---------- Task material

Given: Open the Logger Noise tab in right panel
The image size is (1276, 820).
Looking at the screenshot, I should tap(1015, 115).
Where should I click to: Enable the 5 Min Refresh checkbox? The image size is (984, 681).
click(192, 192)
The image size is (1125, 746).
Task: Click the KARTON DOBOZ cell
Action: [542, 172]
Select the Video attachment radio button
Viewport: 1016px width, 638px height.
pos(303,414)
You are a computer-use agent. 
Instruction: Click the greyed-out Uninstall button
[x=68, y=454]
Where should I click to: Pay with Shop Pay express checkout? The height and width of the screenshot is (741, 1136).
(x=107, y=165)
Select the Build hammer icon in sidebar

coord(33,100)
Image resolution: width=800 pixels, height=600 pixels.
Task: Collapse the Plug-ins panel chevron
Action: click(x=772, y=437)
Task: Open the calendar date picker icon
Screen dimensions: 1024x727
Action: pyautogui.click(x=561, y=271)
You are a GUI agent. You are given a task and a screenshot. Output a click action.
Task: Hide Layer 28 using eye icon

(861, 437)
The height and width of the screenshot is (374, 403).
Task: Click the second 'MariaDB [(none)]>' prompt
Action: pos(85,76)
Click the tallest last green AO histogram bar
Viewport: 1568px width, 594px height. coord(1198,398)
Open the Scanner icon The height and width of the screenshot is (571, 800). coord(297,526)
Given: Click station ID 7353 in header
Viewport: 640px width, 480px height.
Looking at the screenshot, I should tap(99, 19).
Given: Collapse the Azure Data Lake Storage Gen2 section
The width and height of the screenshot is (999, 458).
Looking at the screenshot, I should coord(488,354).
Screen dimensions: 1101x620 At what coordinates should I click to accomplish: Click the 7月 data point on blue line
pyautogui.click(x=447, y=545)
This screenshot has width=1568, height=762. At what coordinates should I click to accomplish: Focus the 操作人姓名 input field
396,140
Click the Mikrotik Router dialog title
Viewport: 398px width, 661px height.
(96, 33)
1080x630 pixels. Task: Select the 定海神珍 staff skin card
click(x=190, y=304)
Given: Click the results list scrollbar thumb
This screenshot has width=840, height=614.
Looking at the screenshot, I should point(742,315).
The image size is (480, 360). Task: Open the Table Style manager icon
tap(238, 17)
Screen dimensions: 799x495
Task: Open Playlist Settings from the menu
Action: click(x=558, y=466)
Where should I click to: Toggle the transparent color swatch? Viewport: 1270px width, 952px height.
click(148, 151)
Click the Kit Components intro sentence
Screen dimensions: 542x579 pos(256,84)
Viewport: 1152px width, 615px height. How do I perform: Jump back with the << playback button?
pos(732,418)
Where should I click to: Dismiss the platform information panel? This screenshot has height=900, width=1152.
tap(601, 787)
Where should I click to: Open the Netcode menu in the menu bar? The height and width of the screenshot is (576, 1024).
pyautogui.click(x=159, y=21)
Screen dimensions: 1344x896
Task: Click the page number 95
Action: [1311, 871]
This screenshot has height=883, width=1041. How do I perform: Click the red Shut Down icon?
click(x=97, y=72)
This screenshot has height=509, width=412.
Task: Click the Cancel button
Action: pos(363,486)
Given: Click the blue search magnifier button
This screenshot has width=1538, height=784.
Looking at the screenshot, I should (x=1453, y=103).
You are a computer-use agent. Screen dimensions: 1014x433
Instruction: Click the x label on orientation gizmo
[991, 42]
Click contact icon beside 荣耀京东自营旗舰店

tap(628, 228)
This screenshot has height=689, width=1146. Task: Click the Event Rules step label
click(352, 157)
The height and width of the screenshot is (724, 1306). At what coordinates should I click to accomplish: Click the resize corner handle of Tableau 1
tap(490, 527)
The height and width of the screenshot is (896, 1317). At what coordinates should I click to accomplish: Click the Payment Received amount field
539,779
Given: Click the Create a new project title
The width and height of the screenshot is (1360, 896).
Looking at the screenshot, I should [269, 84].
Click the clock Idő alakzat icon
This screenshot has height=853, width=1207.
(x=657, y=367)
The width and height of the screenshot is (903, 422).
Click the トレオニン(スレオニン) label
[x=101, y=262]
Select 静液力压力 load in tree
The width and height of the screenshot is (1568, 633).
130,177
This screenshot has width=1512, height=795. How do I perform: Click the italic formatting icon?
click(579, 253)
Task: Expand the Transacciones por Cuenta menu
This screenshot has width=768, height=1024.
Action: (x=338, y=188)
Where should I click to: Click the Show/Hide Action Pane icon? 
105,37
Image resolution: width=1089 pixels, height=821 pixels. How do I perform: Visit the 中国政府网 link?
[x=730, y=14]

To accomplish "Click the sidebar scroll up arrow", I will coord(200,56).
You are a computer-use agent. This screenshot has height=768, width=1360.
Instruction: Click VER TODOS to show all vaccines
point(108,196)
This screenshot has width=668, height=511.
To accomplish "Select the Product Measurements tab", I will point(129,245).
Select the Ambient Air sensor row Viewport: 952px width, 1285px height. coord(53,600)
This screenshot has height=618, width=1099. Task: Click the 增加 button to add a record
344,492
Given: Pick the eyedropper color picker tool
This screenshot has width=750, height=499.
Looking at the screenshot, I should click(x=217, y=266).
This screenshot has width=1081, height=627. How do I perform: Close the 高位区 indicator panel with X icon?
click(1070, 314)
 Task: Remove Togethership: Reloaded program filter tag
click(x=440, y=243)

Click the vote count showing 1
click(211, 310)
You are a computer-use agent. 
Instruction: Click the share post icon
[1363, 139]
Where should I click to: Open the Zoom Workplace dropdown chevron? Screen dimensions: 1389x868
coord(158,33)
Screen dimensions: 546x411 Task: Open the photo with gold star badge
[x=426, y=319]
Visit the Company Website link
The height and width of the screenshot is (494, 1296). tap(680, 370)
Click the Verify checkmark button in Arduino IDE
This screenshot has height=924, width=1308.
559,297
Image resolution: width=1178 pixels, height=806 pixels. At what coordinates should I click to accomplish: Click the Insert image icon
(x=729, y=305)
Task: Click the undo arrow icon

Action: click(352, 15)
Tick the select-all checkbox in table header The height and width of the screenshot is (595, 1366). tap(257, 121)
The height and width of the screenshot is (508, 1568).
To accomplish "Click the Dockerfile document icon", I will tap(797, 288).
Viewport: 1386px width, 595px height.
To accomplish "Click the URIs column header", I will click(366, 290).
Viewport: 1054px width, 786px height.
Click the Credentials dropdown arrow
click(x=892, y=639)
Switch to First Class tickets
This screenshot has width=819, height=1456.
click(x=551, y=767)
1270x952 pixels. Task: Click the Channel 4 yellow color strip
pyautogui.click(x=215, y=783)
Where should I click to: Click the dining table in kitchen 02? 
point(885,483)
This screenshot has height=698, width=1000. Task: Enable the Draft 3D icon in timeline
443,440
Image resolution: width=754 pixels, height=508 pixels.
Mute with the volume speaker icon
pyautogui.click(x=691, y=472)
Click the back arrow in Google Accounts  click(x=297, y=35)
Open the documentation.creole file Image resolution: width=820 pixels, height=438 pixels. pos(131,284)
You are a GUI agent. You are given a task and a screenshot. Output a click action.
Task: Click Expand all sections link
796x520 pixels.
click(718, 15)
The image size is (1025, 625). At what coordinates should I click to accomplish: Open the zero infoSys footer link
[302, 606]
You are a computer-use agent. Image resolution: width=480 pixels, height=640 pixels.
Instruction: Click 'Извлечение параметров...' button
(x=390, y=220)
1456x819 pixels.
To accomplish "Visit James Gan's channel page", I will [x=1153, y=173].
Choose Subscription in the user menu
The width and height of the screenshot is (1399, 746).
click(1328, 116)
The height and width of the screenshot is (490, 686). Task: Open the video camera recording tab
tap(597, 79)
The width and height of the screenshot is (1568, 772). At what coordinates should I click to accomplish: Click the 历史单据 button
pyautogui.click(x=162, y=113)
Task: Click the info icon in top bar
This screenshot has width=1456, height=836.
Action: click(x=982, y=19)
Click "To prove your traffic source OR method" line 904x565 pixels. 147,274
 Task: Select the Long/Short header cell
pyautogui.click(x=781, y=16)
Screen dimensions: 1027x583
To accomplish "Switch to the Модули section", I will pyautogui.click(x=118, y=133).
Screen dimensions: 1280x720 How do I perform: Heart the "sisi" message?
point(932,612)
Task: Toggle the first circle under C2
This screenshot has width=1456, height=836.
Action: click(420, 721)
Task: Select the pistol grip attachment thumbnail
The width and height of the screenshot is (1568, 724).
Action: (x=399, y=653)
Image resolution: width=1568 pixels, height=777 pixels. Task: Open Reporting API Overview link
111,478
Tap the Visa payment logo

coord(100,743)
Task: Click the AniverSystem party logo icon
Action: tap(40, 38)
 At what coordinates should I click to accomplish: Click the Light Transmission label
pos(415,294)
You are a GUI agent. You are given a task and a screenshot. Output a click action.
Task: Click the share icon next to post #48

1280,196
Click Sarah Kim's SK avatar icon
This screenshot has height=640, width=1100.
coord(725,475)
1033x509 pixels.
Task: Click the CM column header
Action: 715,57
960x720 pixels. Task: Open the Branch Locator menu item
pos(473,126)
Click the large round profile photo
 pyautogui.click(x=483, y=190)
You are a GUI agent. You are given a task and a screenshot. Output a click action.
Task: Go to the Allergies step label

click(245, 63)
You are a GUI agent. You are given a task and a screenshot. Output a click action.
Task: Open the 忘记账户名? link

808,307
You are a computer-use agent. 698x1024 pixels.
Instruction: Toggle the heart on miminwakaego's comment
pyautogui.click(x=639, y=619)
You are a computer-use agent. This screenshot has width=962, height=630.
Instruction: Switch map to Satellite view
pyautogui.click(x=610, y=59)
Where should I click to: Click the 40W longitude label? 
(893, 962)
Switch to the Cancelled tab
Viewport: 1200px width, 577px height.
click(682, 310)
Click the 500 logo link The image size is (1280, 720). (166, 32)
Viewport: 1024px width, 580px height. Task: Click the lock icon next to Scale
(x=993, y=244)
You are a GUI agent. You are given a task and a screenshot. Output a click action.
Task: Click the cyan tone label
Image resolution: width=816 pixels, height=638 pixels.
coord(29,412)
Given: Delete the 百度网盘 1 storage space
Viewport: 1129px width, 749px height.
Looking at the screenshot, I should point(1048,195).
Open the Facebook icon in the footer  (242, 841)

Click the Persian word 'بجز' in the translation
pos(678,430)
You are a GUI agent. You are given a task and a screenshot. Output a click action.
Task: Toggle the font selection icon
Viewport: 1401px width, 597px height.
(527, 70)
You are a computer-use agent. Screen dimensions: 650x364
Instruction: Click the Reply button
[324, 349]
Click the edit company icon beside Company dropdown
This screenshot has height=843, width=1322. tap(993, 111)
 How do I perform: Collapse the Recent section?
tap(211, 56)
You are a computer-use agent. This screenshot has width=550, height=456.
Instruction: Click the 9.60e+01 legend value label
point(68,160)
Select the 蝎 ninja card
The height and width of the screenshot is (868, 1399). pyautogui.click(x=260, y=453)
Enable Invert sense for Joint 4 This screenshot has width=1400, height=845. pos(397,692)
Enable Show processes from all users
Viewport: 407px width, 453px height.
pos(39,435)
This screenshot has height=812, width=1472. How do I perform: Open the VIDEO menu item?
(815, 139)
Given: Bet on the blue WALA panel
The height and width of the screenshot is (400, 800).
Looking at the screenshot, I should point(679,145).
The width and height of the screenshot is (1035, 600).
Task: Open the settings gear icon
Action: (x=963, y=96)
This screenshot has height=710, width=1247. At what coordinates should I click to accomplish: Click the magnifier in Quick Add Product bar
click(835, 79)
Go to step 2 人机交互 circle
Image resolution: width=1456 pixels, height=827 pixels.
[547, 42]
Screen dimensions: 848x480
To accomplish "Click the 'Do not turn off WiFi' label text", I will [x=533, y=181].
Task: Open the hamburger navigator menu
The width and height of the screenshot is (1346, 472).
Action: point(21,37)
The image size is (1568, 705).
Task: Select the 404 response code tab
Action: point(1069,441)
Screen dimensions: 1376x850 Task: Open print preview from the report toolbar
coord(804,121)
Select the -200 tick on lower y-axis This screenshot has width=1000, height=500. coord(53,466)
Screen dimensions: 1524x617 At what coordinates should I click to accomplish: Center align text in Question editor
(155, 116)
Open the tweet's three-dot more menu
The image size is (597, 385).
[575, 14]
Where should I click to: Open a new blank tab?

--------------------

What needs to be done
Can you lay out the lines as a Markdown table with the columns No. and Text, starting with the line that contains "Given: Pick the eyedropper color picker tool" and going on through the line that contains "click(1070, 314)", with blank lines left out?

Task solution
| No. | Text |
|---|---|
| 1 | Given: Pick the eyedropper color picker tool |
| 2 | This screenshot has width=750, height=499. |
| 3 | Looking at the screenshot, I should click(x=217, y=266). |
| 4 | This screenshot has width=1081, height=627. How do I perform: Close the 高位区 indicator panel with X icon? |
| 5 | click(1070, 314) |